Los elementos básicos, entre las que también se incluirían proyectoras para el circuito en 16 milímetros, evidentemente son una necesidad. Las interrogantes comienzan cuando hay que determinar los equipos más allá de lo esencial, «que permitan una técnica depurada y muy alta».

¿Quién lo va a decidir? A pesar de sus buenas intenciones, el criterio de los funcionarios bien puede ser insuficiente. Faltaría la participación de los cineastas, tal vez en una forma parecida al Consejo de Lectura (compuesto por escritores) que asesora a Quimantú en la selección de sus títulos. De aquí también podría surgir la manera de encarar el problema de fondo, ya formulado en 1969 por el realizador cubano Julio García Espinosa y que es igualmente válido para el cine chileno: «La mayor tentación que se le ofrece al cine cubano en estos momentos —cuando logra su objetivo de un cine de calidad, de un cine de significación cultural dentro del proceso revolucionario— es precisamente la de convertirse en un cine perfecto.»

No se trata de replantear las conceptos de un «cine imperfecto» de García Espinosa, por valederos que sean en muchos sentidos. Pero bastará recorrer el panorama mundial y se verá que el cine del Tercer Mundo, pese a mil y un problemas técnicos, ha alcanzado una muy considerable vigencia. No contará con grúas hidráulicas y sus travelling los hará sobre rieles improvisados o desde una silla de ruedas, pero eso a nadie le preocupa. Lo que el espectador pide a este cine no es una técnica depurada, sino un vigoroso reflejo de su realidad.
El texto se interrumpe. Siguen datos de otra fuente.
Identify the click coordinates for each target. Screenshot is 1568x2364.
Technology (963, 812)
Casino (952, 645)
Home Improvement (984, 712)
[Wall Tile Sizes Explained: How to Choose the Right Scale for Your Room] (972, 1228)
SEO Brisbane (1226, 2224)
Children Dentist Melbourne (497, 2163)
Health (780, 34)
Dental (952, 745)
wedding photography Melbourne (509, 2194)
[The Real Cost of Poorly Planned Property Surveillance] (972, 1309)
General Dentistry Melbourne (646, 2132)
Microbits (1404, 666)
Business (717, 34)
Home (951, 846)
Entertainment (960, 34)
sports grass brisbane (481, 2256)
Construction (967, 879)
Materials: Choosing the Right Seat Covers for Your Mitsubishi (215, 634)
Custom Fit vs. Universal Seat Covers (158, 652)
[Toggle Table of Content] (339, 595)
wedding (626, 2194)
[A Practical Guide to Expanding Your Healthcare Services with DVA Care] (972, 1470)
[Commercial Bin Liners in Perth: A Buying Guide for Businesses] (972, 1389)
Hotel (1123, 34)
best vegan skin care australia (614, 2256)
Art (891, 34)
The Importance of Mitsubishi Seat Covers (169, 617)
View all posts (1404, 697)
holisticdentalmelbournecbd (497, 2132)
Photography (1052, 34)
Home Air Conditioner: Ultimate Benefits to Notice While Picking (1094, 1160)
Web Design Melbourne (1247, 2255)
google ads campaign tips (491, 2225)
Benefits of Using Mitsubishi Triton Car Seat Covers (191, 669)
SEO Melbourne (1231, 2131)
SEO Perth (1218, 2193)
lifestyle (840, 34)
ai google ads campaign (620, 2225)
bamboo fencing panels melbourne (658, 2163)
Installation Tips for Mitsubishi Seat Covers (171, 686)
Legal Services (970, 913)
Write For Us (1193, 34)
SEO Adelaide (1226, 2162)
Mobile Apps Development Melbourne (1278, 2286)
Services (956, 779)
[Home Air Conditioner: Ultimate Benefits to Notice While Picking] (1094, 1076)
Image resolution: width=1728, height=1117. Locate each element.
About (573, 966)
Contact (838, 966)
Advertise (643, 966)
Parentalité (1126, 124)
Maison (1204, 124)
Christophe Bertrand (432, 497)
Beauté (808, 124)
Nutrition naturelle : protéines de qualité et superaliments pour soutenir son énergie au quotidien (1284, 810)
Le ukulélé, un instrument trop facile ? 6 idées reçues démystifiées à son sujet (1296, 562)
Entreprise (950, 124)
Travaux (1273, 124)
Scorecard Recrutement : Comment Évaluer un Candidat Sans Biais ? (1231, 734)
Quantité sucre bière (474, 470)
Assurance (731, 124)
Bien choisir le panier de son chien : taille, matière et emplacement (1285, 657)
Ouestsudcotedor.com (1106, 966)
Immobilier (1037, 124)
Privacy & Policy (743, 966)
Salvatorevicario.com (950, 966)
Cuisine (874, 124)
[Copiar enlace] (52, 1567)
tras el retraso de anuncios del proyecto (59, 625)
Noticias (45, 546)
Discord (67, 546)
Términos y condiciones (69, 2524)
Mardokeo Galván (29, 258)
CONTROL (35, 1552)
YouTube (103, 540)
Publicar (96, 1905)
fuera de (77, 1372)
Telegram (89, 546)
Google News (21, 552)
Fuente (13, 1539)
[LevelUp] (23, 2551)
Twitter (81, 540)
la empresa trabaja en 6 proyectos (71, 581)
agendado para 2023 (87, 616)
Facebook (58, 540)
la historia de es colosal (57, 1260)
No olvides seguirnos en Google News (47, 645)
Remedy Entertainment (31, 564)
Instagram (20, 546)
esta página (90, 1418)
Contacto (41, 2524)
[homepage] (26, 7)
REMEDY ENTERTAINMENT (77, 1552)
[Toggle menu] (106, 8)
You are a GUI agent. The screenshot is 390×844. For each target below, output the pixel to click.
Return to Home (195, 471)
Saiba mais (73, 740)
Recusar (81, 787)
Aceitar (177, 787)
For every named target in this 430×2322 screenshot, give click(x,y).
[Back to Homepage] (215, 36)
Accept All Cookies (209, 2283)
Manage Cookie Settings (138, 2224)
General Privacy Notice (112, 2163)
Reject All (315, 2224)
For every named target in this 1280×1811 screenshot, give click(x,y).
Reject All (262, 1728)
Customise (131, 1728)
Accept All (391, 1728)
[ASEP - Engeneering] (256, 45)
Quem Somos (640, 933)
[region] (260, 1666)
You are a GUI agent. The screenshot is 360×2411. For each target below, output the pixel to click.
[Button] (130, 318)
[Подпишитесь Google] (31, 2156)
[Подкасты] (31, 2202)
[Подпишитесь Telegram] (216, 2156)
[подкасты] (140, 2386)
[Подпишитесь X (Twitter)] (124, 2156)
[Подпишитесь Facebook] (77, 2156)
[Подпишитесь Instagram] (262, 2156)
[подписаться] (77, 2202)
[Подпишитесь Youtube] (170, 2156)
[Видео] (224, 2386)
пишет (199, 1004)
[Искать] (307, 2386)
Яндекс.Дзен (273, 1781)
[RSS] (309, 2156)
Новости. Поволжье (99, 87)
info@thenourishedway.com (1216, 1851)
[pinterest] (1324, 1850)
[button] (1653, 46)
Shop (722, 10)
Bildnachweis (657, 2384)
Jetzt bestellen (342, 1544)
Ese tipo de técnica es el producto natural de sociedades desarrolladas, de un cine —por ejemplo— como el soviético o el norteamericano, donde se dan grandes producciones en forma constante. Los equipos, muy sofisticados también, traen aparejados el problema de quién las maneja. Por cierto, se puede enviar a técnicos chilenos a la URSS en misión de perfeccionamiento, pero esto encerraría el peligro de una élite indispensable y también es un proceso lento.

El ideal es que los equipos de Chile Films estén al servicio tanto de las producciones propias como dé los realizadores independientes; que haya cada vez mayores posibilidades de filmar; que las elementos jóvenes se fogueen en documentales (ya que su formación en las escuelas chilenas es bastante problemática). Y esto, a su vez, también es una consideración para tener en cuenta al equiparse los estudios.

La riqueza potencial del cine chileno no está en su pulcritud formal. Películas «bien hechas» y de alto nivel técnico abundan en el mundo. Lo que en cambio escasea son los films de creación. La misión del cine chileno en estos momentos es captar y reflejar —de una u otra manera— la rica y compleja realidad que vivimos. Lograr que esto se haga en la forma más intensa y eficaz posible debe ser la meta número uno del momento actual. Un equipo más o menos, una mayor o menor técnica, no constituyen una meta, sino un medio.

Con los standards mundiales no interesa competir. Ni hace falta. Ya se ha comprobado de hecho, a través de lo nuestro —por ejemplo en películas de Littin, Ruiz, Francia, Soto—, cómo se concita el interés por nuestro cine. A pesar de su pobreza y a pesar de su técnica muchas veces imperfecta.